Le 13 avril 1912, Egon Schiele est conduit en prison. Après une visite des services de police dans sa propriété de Neulengbach, ce dernier est alors incarcéré en attendant que la situation soit éclaircie lors du jugement. L’histoire se résume rapidement: un père de bonne famille n’a pas supporté de voir sa plus jeune fille s’enfuir et trouver refuge chez le peintre avant de quitter l’Autriche. Persuadé de sa mauvaise influence sur elle, il contre-attaque en l’accusant de pervertir la jeunesse.

Il faut dire que la maison de Schiele accueille bien des corps dénudés puisqu’il laisse la porte de son atelier ouverte à qui veut vient se dévêtir pour poser quelques heures pour ce génie dont on ne cesse de vanter le trait si singulier.

Den Künstler hemmen ist ein verbrechen, es heisst keimendes Leben Morden

Alors pourquoi? Je ne suis pas un malfaiteur ! Je n’ai pas violé, assassiné, incendié; et si j’ai pêché contre la très-délicate « société » des hommes, c’est uniquement parce que j’existe.

Ce livre est un journal qui nous fait vivre les jours tristes et pesants d’un homme plongé au coeur de l’univers carcéral. Jour après jour, le je enfermé s’exprime et livre son mal-être et son indignation en évoquant son amour de l’art et souligne à chaque page combien peindre est absolument vital pour lui. Il clarifie les motifs de sa détention et nous éclaire un peu plus sur la dimension érotique et sensuelle de ses œuvres et sur le regard qu’il porte sur les corps.

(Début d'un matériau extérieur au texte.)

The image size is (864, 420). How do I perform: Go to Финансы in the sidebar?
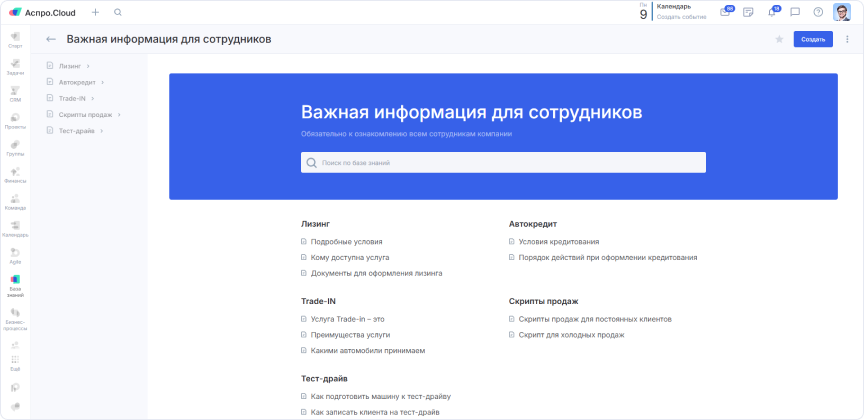pos(15,173)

Je ne l’ai jamais caché: j’ai fait des dessins et des aquarelles qui sont érotiques. Mais ce sont toujours des œuvres d’art.

Die Tür in das Offene

Qui désavoue le sexe est une ordure qui souille de la plus vile façon ses propres parents qui l’ont engendré.

Ce texte n’est toutefois pas signé de la main d’Egon Schiele, comme l’expliquent les quelques éclairantes pages finales signées par le traducteur de l’ouvrage Claude RiehlArthur Roessler, proche du peintre, a en réalité rassemblé cinq de ses dessins réalisés en prison et quelques notes pour faire de ces fragments un récit qui prend la forme d’un journal. Le tour de force est de donner l’impression – tout en insufflant à l’œuvre un certain lyrisme – qu’il s’agit du véritable journal d’Egon Schiele.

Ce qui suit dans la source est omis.